Nair was eager to get his hands on the next generation of immunotherapy drugs which, after more than a decade of painstaking development, were finally ready to test on human melanoma. Having led the National Cancer Institute group that oversees early-phase clinical trials, he was well aware of the drugs’ potential. And so, under his direction, LVHN applied for and won an NCI matching grant that helped cover the cost of expanding the network’s clinical trials program, mostly by hiring specially trained nurses.
Cantwell seemed likely to be among the first beneficiaries. In 2013, after more than two healthy years, his cancer reappeared, this time on his liver. It was categorized as Stage 4-M1c, which signifies the final stage of the final stage. The prognosis could hardly have been bleaker, though advance word of immunotherapy drugs offered hope of a miracle.
In December of that year, Science magazine named immunotherapy its “breakthrough of the year,” exulting, “The field hums with stories of lives extended.”
Cantwell wanted to be part of Nair’s upcoming Phase 2 clinical trial testing two drugs concurrently. The trial, however, had been designed for patients who had cancer in more than one organ, and Cantwell no longer did — or so it seemed at the time, based on his scans. He was ineligible because of the apparent success of his earlier interventions. He had cancer, just not enough of it.

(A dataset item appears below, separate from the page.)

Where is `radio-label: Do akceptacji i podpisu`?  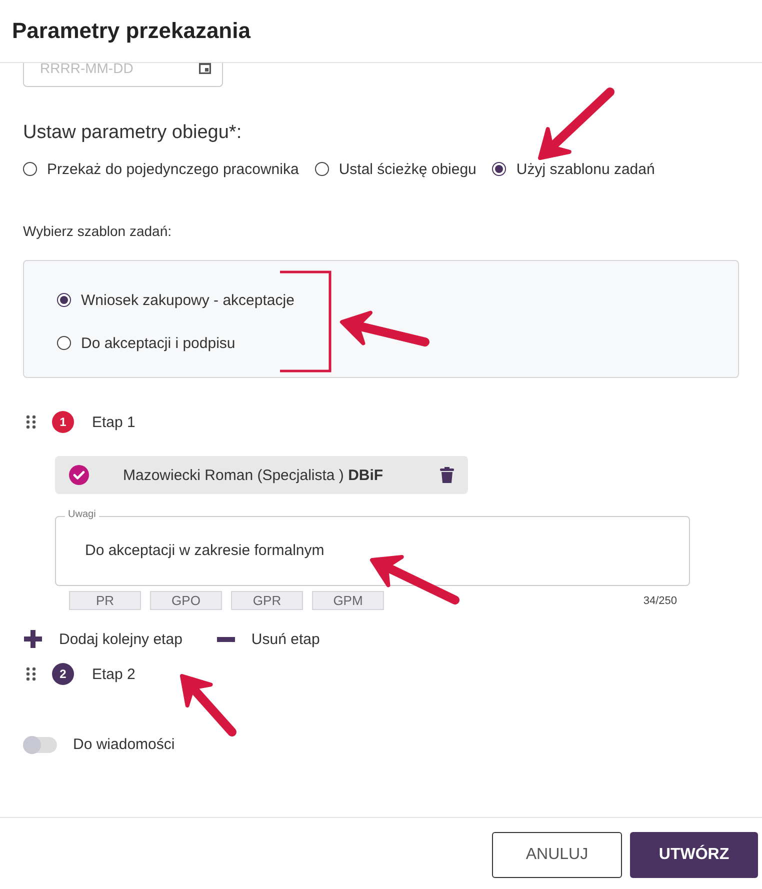 radio-label: Do akceptacji i podpisu is located at coordinates (158, 343).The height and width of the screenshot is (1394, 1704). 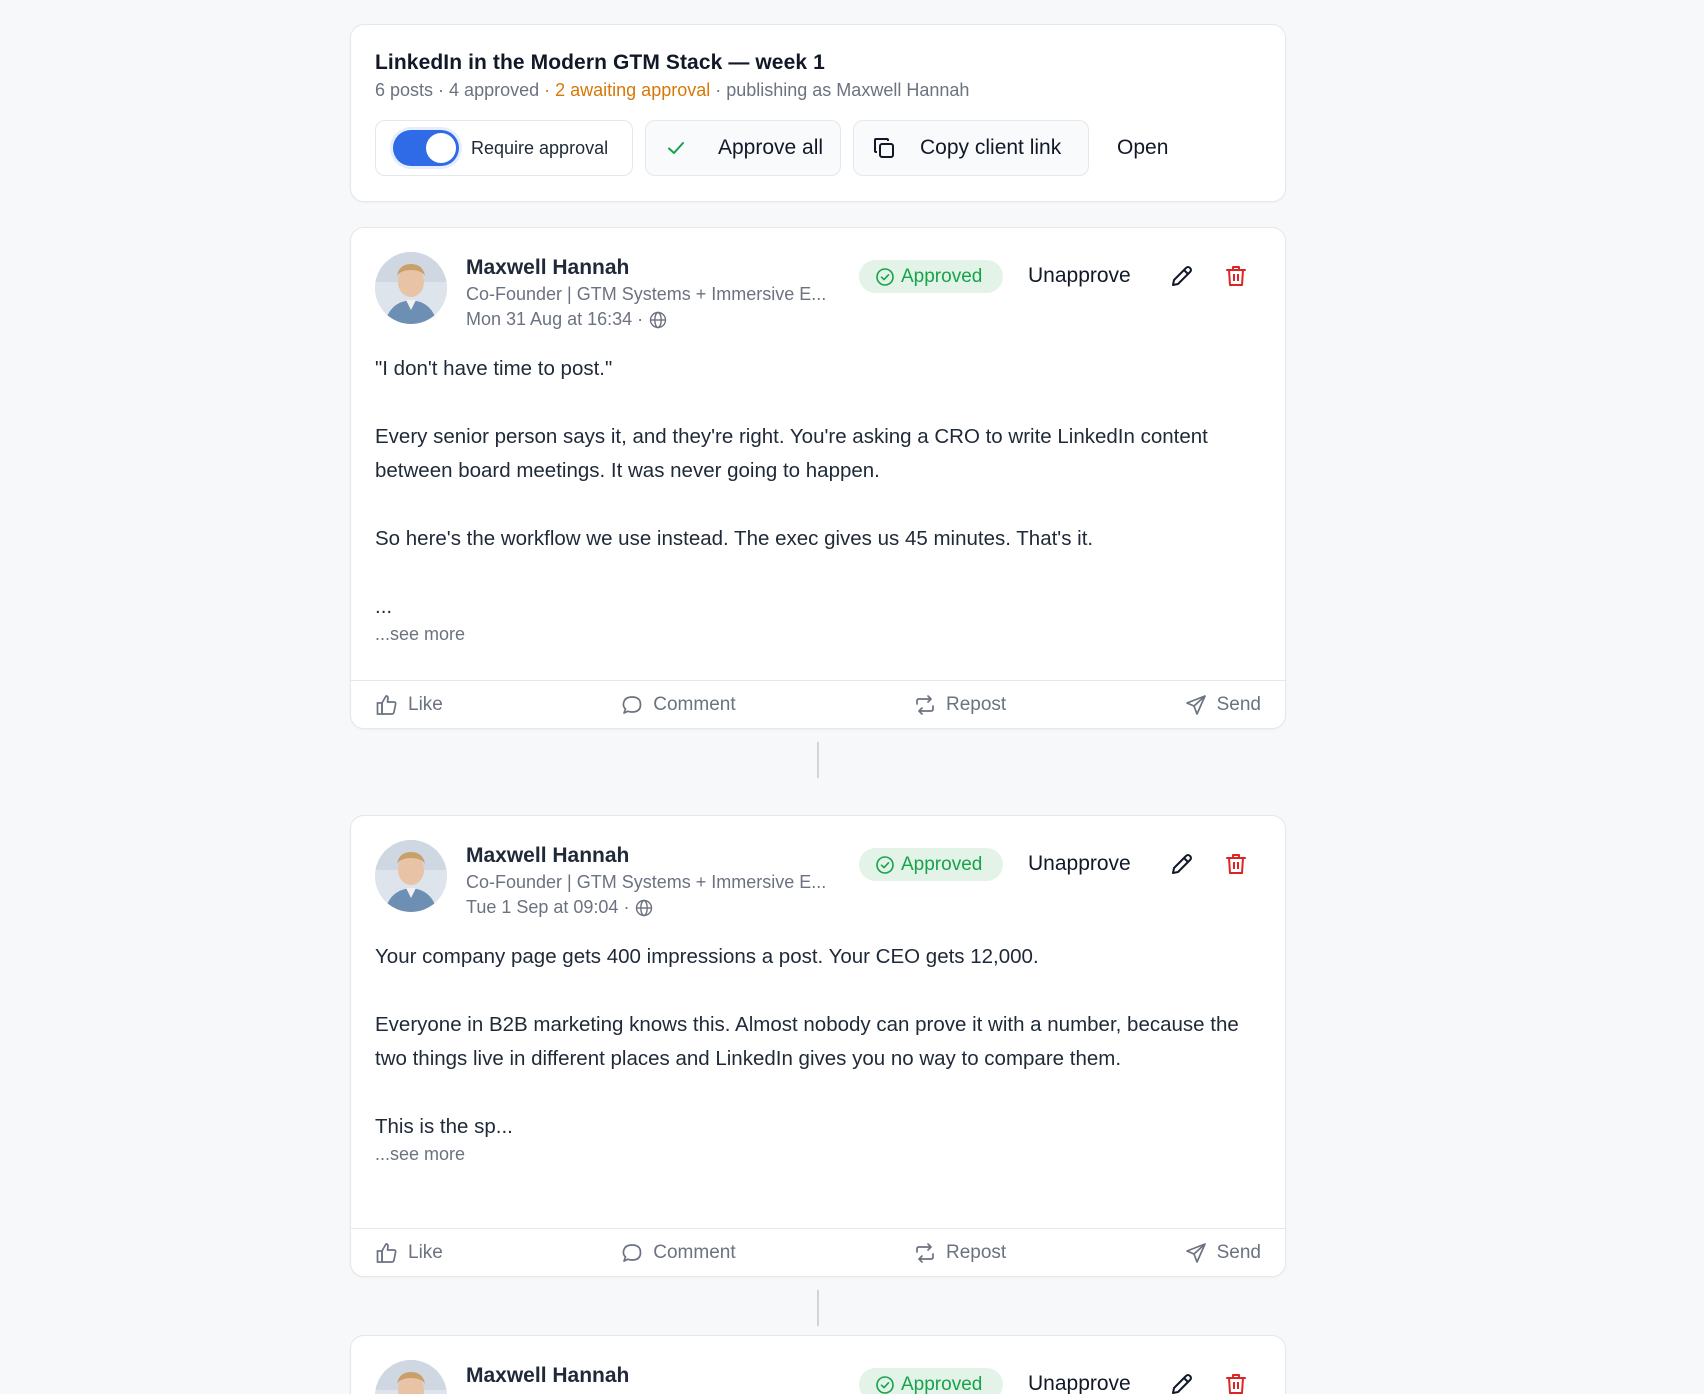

If Nair couldn’t get Cantwell onto the two immunotherapy drugs, he could at least get him onto the one — ipilimumab, sold under the brand name Yervoy by Bristol-Myers Squibb — that had by then received approval by the U.S. Food and Drug Administration. Like IL 2, ipilimumab stimulates the immune system, but in a novel way — by disabling CTLA-4. Think of the immune system as a car. IL 2 slams the immune system’s accelerator to the floor, while ipilimumab releases the brakes. In this hyper state, the immune system attacks cancer cells.